It has been a rough week. On Tuesday, hubby discovered a rash on his finger that spread to spots on his arms and legs. At the time we didn't know what it was which made him concerned, especially about it spreading to me, which meant that we started going through much more bedding and towels than normal, which meant that the laundry pile was growing faster than I could wash it.
Enter overwhelm. I quickly started feeling very overwhelmed by all the laundry. I would go to work and do my job. then I came home and did laundry for the evening. Thankfully that only lasted two nights, but between those two evenings, I did six or seven large loads of laundry. I also didn't know how long it would last. We hadn't seen the doctor yet so we didn't know what the problem was, or how to fix it. Would the pile maintain its size for a week or would we be fine and it would end after seeing the doctor? Needless to say, we were both anxious for the answer. I was so overwhelmed that I wasn't able to think or do anything else. Hubby was equally stressed because he didn't know what was happening to his body.
For two nights I went to the shop and did several large loads of laundry. Work kept me distracted during the day, but as soon as I arrived home the feeling of overwhelm would hit me like a ton of bricks. No, I was never mad about the excess laundry. I was upset that I had to care for hubby but that's a whole other issue. I was simply overwhelmed by the pile. Thankfully the pile did come to an end after the dr apt. Looking back it was only two nights of endless laundry and overwhelm, but when you are in the middle of it and have no idea when it will end, it's hard.
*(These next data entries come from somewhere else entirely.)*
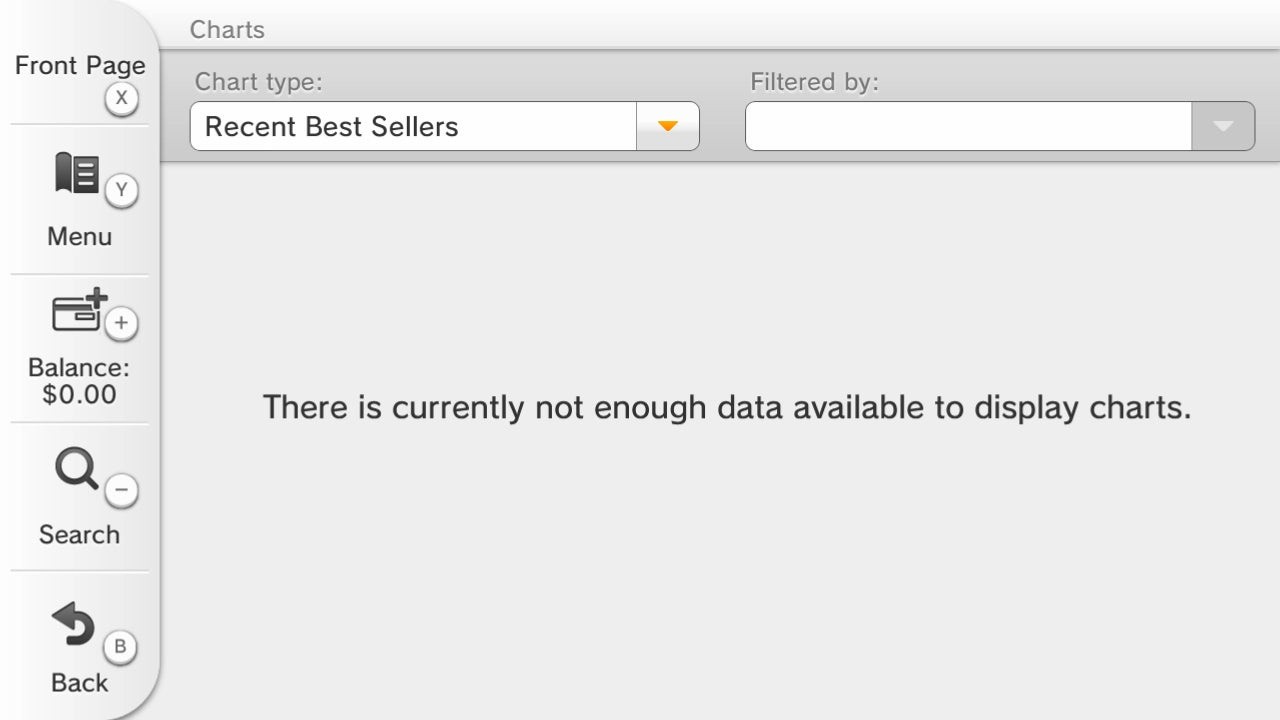Viewport: 1280px width, 720px height.
Task: Click the Back arrow icon
Action: pyautogui.click(x=74, y=624)
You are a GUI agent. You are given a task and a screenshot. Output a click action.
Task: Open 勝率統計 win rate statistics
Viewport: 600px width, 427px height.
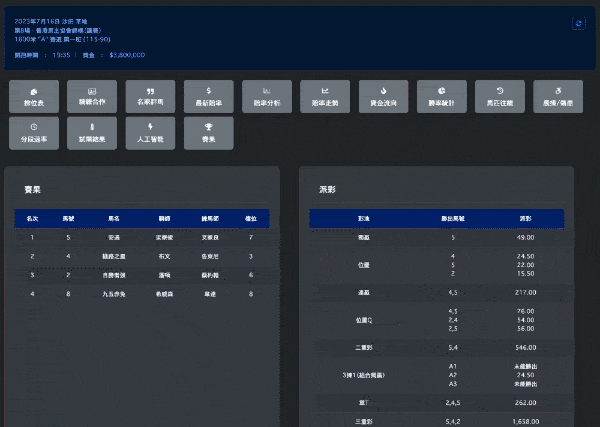(x=442, y=96)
On Friday morning, after arriving at work I was feeling very overwhelmed again. I don't recall if the Holy Spirit prompted me or if I thought it on my own. But I remembered how we as believers don't fight our battles on a human level but on a spiritual level. So I decided it was time to pray and send the spirit of overwhelm packing. And it did. My heart and mind felt clean and clear again, allowing me to enjoy the rest of my day. And make a grocery list and menu for the next week. Usually, that's Thursday's chore, but on Thursday my brain was in laundry mode and nothing else.
We had an apt with a walk-in clinic on Friday afternoon where we got helpful answers and a treatment plan. That appointment relieved all of our anxiety. We still had some relational stresses to deal with that were a result of the rash. but over time they were relieved.
It has now been just over a week since this all happened. Hubby's rash is cleared up and the treatment plan has come to an end and life has returned to normal.
The moral of the story friend is to pray. Something I'm preaching to myself as I type this up as well. Yes, I remembered to pray on that Friday morning over the spirit of overwhelm, but we also need to remember to pray about everything that is going on in our lives on a daily basis and to remember that we are not fighting against man, but against the spiritual realm. Ephesians 6:10- 18 "Finally, be strong in the Lord and in his mighty power. Put on the full armour of God so that you can take your stand against the devil's schemes. For our struggle is not against flesh and blood, but against the rulers, against the authorities, against the powers of this dark world and against the spiritual forces of evil in the heavenly realms. Therefore put on the full armour of God, so that when the day of evil comes, you may be able to stand your ground, and after you have done everything, to stand. Stand firm then, with the belt of truth buckled around your waist, with the breastplate of righteousness in place, and with your feet fitted with the readiness that comes from the gospel of peace. In addition to all this, take up the shield of faith, with which you can extinguish all the flaming arrows of the evil one. Take the helmet of salvation and the word of the Spirit, which is the word of God. And pray in the Spirit on all occasions with all kinds of prayers and requests. With this in mind, be alert and always keep on praying for all the saints."